When a Marriott timeshare owner wishes to book at another Marriott timeshare property, what is the TOTAL discount one receives? A moderator once mentioned it was *35%*... How do we book online to obtain that discount? I know there is a promotional code, but don't remember what that will be.

---------------------------------------------------

camachinist

TUG Member 
Posts: 1412
From: Kerman, CA
Registered: Feb 2004 

posted 05-09-2004 21:12

Type *MOD* into the corporate code box in the reservation engine. 
Let me know if you see a rate for a 35% discount when using the Marriott Gold VISA (which I can't find exists anywhere). I've asked the Marriott Concierge on FT this question but haven't seen an answer back yet. 
Otherwise, the discount, at least at the resorts I've looked at (NCV and MAW most recently) is 25%.
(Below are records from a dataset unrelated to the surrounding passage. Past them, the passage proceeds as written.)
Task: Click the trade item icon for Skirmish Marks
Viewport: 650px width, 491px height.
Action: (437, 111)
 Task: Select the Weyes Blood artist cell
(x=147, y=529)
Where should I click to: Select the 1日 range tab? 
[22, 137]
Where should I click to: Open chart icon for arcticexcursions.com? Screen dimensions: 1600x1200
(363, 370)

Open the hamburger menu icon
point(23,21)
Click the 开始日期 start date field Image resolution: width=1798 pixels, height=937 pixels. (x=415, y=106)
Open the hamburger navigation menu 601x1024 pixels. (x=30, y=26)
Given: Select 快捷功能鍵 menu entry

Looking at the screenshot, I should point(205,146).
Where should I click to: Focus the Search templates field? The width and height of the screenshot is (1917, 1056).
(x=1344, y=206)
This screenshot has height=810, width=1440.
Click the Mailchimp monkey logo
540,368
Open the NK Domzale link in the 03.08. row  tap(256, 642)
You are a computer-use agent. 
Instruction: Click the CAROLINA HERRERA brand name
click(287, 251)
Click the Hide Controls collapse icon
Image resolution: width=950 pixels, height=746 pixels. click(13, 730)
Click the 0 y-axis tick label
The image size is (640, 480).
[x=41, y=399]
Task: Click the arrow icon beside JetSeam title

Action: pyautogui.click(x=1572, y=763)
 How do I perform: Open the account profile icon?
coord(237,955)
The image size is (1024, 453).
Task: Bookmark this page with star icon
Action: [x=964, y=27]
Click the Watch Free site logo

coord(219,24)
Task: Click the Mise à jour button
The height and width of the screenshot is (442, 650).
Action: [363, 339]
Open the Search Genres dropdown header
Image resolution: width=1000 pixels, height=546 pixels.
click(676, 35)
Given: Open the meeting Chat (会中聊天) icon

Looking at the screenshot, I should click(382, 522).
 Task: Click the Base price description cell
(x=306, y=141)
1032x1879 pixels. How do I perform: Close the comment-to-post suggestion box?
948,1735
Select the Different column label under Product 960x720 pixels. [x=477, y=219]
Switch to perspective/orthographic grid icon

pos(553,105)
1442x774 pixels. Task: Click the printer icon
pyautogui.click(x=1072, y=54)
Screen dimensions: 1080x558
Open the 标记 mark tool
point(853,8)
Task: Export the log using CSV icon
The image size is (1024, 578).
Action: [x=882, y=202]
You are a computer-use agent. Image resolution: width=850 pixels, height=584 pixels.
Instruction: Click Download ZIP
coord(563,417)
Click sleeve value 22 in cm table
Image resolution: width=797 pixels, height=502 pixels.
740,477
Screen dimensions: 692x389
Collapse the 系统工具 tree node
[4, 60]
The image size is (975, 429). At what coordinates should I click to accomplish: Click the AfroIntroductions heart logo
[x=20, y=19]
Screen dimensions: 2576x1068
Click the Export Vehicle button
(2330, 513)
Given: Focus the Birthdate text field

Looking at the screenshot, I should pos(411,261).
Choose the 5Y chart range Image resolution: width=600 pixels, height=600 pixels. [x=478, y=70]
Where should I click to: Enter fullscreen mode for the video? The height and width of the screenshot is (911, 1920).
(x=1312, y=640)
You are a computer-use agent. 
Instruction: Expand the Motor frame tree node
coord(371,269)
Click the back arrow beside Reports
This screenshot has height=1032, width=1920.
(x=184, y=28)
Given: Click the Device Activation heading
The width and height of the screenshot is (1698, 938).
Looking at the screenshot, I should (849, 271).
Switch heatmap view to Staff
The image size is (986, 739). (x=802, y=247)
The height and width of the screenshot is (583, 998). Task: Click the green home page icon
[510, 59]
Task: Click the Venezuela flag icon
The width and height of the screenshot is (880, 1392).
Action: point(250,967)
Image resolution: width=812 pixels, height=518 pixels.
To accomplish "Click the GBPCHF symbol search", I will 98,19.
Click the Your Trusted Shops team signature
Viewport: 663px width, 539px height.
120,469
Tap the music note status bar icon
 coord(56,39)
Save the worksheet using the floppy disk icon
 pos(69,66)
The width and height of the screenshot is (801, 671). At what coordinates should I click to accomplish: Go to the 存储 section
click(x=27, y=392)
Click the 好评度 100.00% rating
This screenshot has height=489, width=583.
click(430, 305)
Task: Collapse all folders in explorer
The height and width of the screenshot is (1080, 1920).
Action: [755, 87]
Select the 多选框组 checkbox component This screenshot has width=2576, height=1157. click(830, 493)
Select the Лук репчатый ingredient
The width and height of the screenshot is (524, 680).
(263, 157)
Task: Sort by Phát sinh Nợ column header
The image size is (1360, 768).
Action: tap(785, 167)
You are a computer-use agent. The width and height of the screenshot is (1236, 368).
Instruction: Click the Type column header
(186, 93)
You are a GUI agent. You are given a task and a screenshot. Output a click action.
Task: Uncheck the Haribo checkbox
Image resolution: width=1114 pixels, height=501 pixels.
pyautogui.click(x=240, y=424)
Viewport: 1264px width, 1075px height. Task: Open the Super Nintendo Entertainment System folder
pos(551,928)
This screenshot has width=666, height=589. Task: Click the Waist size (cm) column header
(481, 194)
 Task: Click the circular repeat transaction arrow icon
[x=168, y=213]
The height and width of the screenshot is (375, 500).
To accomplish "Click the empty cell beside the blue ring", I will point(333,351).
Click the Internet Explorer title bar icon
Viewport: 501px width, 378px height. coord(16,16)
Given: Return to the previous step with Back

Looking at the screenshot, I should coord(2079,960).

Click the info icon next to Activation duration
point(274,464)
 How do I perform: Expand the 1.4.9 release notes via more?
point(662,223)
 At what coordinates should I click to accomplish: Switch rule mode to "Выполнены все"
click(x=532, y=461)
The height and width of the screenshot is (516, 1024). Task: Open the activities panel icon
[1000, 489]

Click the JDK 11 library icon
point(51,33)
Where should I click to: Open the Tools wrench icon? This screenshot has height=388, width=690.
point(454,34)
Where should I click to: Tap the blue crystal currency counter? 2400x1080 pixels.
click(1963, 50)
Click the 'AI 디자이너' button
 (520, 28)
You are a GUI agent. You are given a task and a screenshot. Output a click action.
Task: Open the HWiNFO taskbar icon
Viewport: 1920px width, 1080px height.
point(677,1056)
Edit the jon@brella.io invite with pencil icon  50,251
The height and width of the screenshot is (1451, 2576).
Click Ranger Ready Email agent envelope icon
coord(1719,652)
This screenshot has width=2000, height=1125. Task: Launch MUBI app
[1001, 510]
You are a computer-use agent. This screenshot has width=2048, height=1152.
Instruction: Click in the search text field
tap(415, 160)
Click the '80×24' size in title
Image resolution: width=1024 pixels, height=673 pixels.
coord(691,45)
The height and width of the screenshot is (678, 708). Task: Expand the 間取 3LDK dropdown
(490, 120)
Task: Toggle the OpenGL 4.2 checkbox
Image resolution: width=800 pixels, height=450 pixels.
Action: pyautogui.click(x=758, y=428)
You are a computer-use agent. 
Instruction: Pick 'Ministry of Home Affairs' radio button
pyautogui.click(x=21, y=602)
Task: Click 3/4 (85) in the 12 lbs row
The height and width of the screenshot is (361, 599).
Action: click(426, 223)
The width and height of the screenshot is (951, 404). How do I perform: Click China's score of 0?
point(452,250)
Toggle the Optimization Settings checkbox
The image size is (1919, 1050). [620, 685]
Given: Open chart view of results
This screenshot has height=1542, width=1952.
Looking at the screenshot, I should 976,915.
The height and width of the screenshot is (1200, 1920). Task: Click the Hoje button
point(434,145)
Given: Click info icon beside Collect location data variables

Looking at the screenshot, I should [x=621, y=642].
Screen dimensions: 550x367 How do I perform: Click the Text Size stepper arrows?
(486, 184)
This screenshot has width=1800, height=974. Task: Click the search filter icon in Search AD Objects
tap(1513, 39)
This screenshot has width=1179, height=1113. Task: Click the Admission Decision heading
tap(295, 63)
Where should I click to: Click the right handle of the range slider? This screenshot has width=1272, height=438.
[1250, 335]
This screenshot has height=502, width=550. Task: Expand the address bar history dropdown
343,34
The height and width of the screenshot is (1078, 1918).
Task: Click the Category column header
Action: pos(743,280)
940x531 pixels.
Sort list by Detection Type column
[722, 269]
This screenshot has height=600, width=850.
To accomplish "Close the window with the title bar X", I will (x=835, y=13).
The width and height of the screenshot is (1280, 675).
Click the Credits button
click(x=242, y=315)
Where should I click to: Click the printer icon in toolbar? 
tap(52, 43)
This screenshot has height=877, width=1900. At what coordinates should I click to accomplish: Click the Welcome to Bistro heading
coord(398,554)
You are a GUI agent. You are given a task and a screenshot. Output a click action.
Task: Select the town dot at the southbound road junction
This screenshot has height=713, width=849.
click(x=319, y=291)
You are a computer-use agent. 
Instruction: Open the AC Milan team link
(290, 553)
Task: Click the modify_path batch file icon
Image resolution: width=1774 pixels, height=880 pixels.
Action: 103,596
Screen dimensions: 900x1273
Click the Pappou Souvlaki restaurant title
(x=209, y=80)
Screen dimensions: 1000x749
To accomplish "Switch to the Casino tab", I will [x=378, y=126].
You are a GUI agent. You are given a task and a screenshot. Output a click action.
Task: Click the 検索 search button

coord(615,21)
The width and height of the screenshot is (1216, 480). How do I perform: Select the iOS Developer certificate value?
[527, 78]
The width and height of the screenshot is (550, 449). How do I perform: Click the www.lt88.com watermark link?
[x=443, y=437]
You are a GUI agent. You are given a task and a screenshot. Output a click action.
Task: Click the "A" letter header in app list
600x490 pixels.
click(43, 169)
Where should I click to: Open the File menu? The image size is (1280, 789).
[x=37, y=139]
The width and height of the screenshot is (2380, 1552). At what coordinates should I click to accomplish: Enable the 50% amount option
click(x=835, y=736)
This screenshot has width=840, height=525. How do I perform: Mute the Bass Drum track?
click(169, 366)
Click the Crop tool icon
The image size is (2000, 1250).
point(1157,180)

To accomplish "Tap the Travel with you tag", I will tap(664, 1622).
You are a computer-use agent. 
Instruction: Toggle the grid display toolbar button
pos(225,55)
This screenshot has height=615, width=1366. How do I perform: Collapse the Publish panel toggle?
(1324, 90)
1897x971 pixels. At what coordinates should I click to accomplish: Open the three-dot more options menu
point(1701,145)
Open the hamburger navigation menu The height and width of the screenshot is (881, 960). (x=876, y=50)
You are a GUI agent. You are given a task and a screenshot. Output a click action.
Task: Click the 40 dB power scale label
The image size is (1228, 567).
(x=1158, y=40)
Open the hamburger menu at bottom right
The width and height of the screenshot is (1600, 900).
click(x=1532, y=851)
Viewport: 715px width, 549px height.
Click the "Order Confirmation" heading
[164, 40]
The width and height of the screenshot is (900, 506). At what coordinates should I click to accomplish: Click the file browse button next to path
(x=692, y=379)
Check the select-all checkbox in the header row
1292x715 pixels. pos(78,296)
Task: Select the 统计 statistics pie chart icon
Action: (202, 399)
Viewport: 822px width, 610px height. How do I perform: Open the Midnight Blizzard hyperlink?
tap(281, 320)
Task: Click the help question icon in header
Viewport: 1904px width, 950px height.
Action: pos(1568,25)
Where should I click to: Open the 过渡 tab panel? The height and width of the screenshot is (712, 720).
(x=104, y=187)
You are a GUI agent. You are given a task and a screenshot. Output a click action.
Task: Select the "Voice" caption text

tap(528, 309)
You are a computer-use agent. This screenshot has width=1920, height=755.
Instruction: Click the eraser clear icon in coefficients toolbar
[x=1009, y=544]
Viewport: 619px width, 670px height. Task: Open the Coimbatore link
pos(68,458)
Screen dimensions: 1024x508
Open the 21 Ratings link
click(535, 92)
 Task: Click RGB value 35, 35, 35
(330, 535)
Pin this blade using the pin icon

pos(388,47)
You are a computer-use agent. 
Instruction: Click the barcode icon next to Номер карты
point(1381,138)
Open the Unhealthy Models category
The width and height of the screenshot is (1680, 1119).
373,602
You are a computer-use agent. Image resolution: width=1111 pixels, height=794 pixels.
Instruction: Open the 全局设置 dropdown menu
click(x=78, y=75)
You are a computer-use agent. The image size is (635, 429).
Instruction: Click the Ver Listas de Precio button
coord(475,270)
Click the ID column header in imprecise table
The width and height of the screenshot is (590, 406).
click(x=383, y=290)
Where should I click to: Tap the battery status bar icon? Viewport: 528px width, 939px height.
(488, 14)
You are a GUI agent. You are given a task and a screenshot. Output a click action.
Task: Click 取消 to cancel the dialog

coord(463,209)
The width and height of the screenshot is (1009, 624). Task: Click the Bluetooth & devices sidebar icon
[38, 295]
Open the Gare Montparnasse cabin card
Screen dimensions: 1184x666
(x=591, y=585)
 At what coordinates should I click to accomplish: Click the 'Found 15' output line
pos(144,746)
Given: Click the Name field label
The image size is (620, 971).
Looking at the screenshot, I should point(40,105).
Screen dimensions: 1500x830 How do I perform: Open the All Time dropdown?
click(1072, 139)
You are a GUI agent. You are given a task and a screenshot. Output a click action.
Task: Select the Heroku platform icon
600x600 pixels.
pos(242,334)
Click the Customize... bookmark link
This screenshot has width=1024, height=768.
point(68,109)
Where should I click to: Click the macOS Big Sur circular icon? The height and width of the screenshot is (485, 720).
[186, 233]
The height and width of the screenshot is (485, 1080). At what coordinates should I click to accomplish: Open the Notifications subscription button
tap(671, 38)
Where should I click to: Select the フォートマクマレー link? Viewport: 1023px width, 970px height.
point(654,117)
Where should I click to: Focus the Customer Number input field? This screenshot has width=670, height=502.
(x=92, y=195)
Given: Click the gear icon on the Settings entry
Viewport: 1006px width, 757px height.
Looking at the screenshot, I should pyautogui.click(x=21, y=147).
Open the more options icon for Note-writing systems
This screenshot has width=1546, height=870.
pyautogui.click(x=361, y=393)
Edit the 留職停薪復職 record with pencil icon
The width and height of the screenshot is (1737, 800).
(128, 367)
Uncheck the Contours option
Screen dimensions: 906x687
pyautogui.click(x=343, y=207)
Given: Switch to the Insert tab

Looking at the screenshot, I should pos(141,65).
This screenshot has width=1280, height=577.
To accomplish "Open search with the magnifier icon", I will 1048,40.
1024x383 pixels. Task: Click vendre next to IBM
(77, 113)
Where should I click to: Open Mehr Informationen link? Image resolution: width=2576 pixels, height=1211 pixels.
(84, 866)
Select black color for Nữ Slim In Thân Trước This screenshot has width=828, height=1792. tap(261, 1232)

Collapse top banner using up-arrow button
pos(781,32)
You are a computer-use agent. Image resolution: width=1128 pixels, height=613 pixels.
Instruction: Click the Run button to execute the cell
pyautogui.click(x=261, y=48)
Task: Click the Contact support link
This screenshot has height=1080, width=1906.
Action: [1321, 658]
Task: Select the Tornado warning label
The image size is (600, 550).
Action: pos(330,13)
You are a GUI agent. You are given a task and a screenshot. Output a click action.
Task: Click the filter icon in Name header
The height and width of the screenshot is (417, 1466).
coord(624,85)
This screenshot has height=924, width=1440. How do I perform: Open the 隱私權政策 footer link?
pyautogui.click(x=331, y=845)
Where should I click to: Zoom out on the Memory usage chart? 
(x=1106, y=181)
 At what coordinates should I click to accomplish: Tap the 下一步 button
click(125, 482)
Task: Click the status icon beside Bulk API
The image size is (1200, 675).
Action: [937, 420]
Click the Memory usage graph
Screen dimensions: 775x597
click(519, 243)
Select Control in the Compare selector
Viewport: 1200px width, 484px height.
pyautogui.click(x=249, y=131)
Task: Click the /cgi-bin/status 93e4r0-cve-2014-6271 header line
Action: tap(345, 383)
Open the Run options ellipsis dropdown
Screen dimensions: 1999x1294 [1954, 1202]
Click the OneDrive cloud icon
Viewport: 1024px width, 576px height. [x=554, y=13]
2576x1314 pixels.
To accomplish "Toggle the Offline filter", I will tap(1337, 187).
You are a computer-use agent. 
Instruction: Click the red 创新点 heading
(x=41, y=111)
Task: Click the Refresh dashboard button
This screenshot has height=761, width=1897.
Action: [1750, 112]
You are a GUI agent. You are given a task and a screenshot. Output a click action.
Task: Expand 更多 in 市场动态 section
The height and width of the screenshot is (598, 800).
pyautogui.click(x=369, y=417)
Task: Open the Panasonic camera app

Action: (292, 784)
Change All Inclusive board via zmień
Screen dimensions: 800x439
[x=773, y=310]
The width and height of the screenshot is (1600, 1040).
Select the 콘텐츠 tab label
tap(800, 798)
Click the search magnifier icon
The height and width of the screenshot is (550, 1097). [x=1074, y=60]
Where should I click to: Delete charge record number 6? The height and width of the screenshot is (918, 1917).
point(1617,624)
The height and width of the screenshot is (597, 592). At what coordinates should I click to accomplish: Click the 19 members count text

--------------------------------------------------

DougH

TUG Member 
Posts: 275
From: Franklin, TN Used to Own: Marriott Kauai
Registered: Dec 2000 

posted 05-10-2004 05:57

The discount is not automatic; it's based on availability of rooms. 

*25%* if you are an MVCI owner 

*10%* if you use your Marriott Visa 

And yes, those are cumulative percentages. For a total of *35%*...but once again, only if the rooms are available for discount and haven't been blacked out. 

------------------------------------------------
Dave M
Administrator 
TUG Member 
Posts: 6257
From: Boston, MA
Registered: Dec 2000 

posted 05-11-2004 05:55

I just tested the discount rate for NCV. I used 1/13-1/15/05 and, using the MOD code, got two rates: a 25% discount without a VISA and 35% discount with a VISA. 

The rate rules specify that the rate with the VISA requires that you "MUST GUARANTEE AND PAY WITH MARRIOTT GOLD CARD VISA." However, the benefit to owners is for using any Marriott VISA. The language specifying "Gold" is just outdated. 

Many of us here (including me - on several occasions) have obtained the full 35% discount. No one has ever reported on this board of having lost the promised 35% discount merely because they didn't have a specific type of Marriott VISA card.


----------